• Supplied material:
###

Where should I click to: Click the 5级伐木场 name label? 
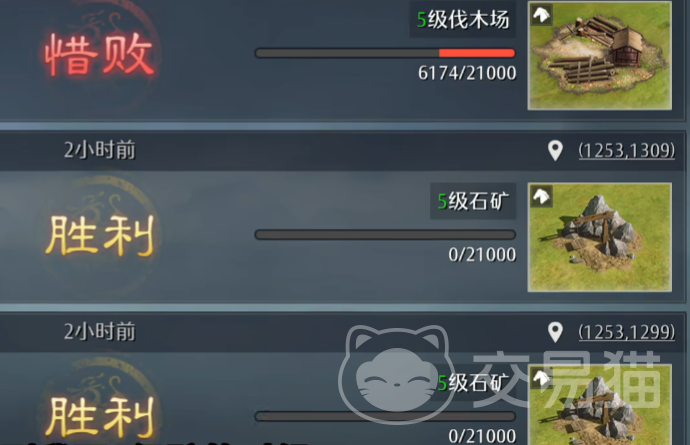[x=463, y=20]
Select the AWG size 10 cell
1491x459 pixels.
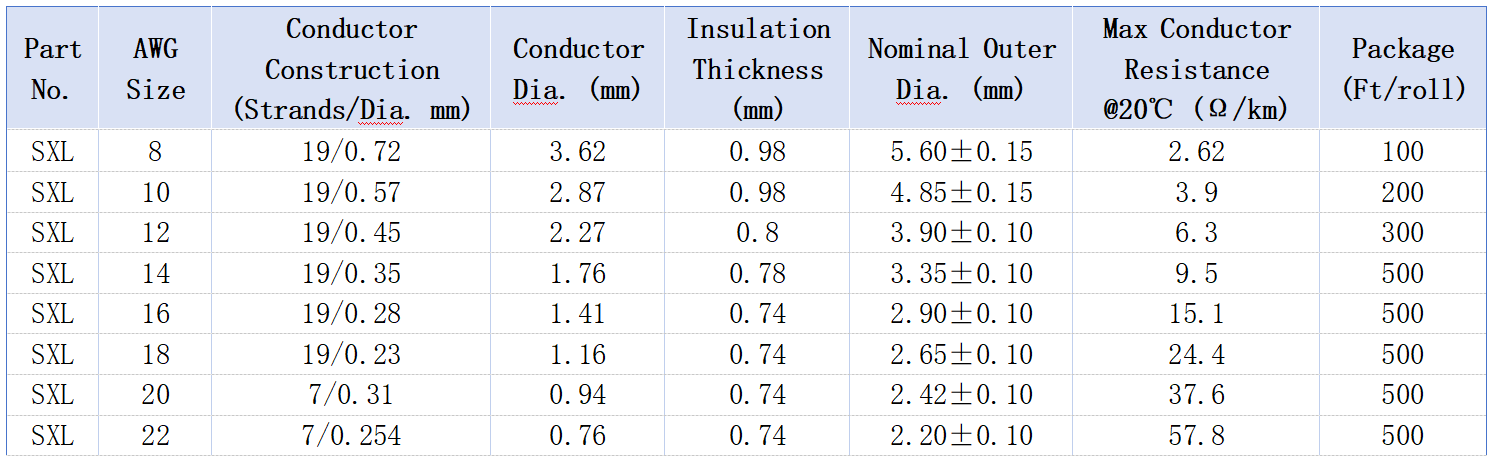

###

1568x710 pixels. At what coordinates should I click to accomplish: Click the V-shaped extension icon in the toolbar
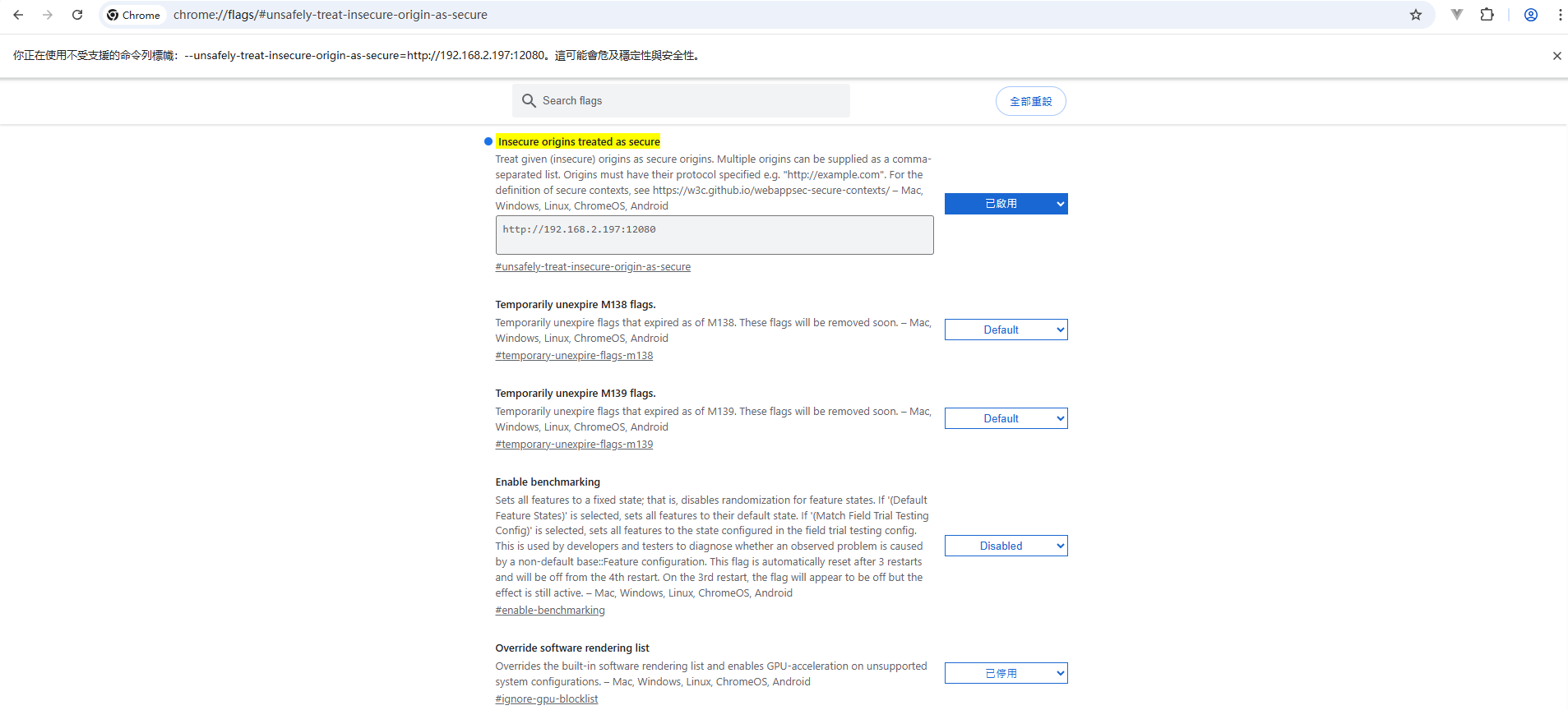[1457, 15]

###

• Try it:
Going back to the data above, write out everything from the line with "Where should I" down to the line with "1491x459 pixels.", both included, leaving every picture out.

• Your response:
Where should I click to: Click the 5级伐木场 name label? 
[x=463, y=20]
Select the AWG size 10 cell
1491x459 pixels.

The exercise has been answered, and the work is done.